Users manage VxRail VMs through vCenter Server and can integrate the HCI into their IT infrastructure and data center through vRealize Operations and vRealize Automation. Security feature include using Advanced Encryption Standard-256 cipher encryption at the vSAN cluster level and two-factor authentication (Common Access Card and SecurID).

VxRail also comes with vSphere Data Protection (VDP), an agentless backup and recovery, replication and deduplication product that is a Linux-based virtual appliance with as much as 8 TB of storage capacity. Each VDP appliance can back up as many as 400 VMs, and users can set up as many as 20 of these virtual appliances in the same environment to protect as many as 8,000 virtual machines. Admins manage VDP through the vCenter web client.

There's also Dell EMC RecoverPoint for Virtual Machines for disaster recovery and business continuity, and the optional Dell EMC Data Protection Suite for VMware. The latter extends continuous data protection, backup and recovery monitoring and analysis, search and other capabilities for VxRail. It also provides 24x7 support for VxRail software and hardware.

What is VMware Cloud Foundation on VxRail?

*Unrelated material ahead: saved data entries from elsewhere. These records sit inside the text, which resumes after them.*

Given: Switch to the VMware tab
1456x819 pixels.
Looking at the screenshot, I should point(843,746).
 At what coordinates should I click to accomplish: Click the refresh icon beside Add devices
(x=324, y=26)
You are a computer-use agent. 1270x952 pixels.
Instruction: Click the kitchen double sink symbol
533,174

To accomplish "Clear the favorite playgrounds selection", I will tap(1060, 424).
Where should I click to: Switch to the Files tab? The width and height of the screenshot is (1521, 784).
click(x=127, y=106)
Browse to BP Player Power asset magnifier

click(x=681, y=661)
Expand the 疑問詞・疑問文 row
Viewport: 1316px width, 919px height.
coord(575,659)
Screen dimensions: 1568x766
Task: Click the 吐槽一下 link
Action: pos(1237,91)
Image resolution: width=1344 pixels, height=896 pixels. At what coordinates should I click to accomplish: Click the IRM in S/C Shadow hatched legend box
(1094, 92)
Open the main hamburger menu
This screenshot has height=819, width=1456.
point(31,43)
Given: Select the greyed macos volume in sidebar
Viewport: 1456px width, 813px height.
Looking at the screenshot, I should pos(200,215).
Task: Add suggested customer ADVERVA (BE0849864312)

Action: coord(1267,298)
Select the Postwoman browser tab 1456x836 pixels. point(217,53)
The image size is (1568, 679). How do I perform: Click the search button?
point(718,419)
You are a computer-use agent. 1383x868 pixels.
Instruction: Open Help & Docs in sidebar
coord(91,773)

VCF on VxRail is a turnkey product that combines Dell EMC's hyper-converged appliance with the software and tools necessary for more easily standing up or migrating from a traditional IT infrastructure to a hybrid private cloud. This can be done on premises in the data center or within the public cloud as a service. For VCF on VxRail, VCF is the underlying software-defined engine that tightly integrates compute, storage and network provisioning to knock down the traditional administrative silos between them.

VCF uses an SDDC (software-defined data center) Manager to automate lifecycle management. It also bundles vSphere for compute, vSAN for storage, via VxRail in this instance, and NSX for networking. VCF also has NSX-T for vSphere and vRealize Suite, which adds vRealize Automation, vRealize Operations Manager and vRealize Log Insight to the package as well.